By Courtney Schlisserman and Shobhana Chandra
Bloomberg News

Westlake Village, Calif. >> Dole Food Co., the world's largest fruit and vegetable producer, had a third-quarter profit of $14.7 million, helped by demand for packaged salads and rising prices in Asia.

Fourth-quarter profit will be lower than analysts' forecast partly because of fewer cost-cutting benefits. Net income in the quarter ended Oct. 5 was 26 cents a share, compared with a net loss of $94.8 million, or $1.70, a year earlier, Dole said in a statement.

Sales rose 3.8 percent $1.25 billion on higher banana prices in Asia, greater volume in the European ripening and distribution business and increased demand for packaged salads and fruits, the company said. Most of the benefits from cost-cutting programs started last year have taken effect, President and Chief Operating Officer Lawrence Kern said in a statement.

"Our challenge, going forward, is to grow Dole's earnings by growing market share in our core businesses through internal growth and selective acquisitions," Kern said.

Buying companies may be more challenging because of competition and because of Dole's market position in some businesses, Kern said. A special committee of board members is negotiating with Chief Executive David Murdock to take the company private. Murdock's initial offer of $29.50 a share was rejected last month.

Fourth-quarter profit will be 20 cents to 24 cents a share excluding certain costs, the company said. Dole was forecast to earn 27 cents, the average estimate of four analysts surveyed by Thomson First Call.

Dole was founded in Hawaii in 1851 and for nearly 150 years was one of the most prominent companies in the islands.

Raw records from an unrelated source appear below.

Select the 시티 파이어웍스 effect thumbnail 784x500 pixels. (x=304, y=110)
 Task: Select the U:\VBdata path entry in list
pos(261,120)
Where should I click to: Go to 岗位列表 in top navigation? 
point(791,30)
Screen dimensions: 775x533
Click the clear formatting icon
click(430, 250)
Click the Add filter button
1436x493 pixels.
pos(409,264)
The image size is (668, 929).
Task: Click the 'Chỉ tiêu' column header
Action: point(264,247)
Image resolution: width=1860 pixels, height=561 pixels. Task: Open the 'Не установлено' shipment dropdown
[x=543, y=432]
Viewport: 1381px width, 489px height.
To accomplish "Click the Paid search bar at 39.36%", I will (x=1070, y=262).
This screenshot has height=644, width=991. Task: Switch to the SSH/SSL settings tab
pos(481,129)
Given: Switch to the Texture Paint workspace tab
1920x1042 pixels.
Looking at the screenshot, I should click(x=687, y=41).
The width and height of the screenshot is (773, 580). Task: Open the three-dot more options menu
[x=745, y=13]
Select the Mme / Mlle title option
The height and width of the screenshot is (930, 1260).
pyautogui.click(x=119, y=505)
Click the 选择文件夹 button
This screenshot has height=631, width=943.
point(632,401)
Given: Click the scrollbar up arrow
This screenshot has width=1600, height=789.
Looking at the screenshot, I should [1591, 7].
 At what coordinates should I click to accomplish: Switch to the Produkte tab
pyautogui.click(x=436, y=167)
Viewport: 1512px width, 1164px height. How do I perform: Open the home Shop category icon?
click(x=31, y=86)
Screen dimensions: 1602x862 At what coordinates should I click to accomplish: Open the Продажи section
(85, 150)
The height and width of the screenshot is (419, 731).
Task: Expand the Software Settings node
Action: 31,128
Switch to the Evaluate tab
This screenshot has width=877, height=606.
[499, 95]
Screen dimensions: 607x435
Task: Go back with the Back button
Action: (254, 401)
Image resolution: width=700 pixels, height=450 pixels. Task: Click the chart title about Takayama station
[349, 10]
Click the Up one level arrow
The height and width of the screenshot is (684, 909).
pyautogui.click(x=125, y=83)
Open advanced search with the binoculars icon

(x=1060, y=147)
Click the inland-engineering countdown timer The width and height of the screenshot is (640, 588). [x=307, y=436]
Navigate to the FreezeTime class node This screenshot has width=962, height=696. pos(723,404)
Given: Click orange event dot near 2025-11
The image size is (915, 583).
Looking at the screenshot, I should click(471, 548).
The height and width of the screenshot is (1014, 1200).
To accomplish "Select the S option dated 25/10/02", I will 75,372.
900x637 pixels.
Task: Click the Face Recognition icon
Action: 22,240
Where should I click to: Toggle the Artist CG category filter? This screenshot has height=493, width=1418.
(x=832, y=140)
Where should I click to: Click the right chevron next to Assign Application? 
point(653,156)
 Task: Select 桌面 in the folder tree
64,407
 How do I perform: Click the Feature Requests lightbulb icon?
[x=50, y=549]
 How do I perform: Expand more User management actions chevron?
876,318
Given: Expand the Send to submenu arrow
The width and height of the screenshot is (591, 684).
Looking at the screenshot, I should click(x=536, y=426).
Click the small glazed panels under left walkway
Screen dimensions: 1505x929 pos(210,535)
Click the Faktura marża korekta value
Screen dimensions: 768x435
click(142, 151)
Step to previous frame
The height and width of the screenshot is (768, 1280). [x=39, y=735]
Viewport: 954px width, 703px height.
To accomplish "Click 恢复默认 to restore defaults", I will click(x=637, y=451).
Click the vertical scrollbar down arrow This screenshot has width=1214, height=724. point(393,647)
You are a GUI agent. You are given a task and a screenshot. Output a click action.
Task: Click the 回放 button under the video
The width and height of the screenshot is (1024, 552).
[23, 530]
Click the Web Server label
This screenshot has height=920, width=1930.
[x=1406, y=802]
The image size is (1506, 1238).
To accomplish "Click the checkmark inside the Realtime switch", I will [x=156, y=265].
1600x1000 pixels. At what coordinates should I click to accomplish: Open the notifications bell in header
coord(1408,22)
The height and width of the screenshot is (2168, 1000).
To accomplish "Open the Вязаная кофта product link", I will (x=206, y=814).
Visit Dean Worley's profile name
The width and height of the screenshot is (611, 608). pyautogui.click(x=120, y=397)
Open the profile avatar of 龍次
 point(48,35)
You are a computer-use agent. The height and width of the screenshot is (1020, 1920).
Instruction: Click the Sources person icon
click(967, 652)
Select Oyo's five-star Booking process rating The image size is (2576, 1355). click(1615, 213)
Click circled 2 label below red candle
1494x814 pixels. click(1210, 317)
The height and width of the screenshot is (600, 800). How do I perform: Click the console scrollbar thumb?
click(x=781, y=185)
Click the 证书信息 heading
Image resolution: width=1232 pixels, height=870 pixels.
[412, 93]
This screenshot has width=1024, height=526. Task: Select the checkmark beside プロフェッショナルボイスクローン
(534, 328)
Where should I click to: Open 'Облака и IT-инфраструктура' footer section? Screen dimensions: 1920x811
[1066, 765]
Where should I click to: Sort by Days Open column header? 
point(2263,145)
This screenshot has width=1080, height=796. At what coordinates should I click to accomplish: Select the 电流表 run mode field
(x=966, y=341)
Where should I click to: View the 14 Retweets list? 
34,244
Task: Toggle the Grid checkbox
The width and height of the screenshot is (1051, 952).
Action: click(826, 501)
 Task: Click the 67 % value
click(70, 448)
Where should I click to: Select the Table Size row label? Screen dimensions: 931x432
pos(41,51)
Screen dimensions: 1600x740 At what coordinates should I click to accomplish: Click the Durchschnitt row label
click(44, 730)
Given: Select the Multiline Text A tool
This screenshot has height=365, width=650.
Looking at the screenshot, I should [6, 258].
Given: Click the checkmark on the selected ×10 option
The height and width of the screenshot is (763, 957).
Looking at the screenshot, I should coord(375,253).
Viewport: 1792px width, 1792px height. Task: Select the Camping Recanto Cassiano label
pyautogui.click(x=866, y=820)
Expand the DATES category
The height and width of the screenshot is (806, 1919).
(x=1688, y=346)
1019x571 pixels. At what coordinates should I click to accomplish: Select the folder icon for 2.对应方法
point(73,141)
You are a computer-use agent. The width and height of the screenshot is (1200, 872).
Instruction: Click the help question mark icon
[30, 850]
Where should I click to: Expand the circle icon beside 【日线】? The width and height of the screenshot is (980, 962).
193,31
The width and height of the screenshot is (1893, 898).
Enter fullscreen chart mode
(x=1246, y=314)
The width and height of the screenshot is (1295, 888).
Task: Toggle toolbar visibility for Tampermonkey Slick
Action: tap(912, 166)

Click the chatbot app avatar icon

In recent years it has spun off or closed most of its Hawaii operations, but the company still owns 8,000 acres of land on Oahu where it grows fresh pineapple. It stopped growing coffee, bananas and other crops on that land, citing the high costs of doing business in Hawaii

Shares of Westlake Village, Calif.-based Dole closed down 37 cents to $28.87 on the New York Stock Exchange. They had risen 9 percent this year.